#### Work request
Scan the data for "arrow" and copy each matching line.

[Dataset entries]
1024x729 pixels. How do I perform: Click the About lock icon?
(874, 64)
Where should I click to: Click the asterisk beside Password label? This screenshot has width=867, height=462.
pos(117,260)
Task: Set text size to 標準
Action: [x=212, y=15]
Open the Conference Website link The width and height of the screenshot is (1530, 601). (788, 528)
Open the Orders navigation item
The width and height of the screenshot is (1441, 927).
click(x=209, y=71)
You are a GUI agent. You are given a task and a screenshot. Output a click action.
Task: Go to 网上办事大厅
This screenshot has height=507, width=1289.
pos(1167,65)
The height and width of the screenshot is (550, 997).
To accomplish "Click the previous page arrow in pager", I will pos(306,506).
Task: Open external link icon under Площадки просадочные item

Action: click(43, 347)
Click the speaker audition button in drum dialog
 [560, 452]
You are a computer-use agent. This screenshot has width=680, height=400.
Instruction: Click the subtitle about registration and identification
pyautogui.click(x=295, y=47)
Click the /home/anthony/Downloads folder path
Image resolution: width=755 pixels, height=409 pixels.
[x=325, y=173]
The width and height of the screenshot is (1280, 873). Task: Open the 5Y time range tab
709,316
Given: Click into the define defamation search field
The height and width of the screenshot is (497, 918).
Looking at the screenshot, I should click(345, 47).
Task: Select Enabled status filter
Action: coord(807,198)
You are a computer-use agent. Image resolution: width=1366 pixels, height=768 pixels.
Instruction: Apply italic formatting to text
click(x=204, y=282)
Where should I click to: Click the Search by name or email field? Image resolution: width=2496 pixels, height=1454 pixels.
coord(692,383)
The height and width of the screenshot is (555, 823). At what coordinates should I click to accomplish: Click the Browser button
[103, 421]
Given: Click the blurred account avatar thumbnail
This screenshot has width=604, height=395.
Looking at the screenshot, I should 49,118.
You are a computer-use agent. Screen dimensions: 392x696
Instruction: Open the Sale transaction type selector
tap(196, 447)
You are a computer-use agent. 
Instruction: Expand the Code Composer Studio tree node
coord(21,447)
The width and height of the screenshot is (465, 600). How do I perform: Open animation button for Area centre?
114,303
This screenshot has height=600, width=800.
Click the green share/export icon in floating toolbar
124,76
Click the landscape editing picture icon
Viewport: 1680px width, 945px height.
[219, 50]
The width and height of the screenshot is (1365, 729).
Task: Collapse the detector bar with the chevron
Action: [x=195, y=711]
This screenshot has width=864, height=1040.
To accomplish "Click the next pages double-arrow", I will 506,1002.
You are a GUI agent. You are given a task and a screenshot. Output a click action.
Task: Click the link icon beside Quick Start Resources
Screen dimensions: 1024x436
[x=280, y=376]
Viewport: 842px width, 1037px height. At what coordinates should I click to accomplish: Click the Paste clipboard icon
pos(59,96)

#### Output for this task
To accomplish "Click the previous page arrow in pager", I will pos(306,506).
To accomplish "Click the next pages double-arrow", I will 506,1002.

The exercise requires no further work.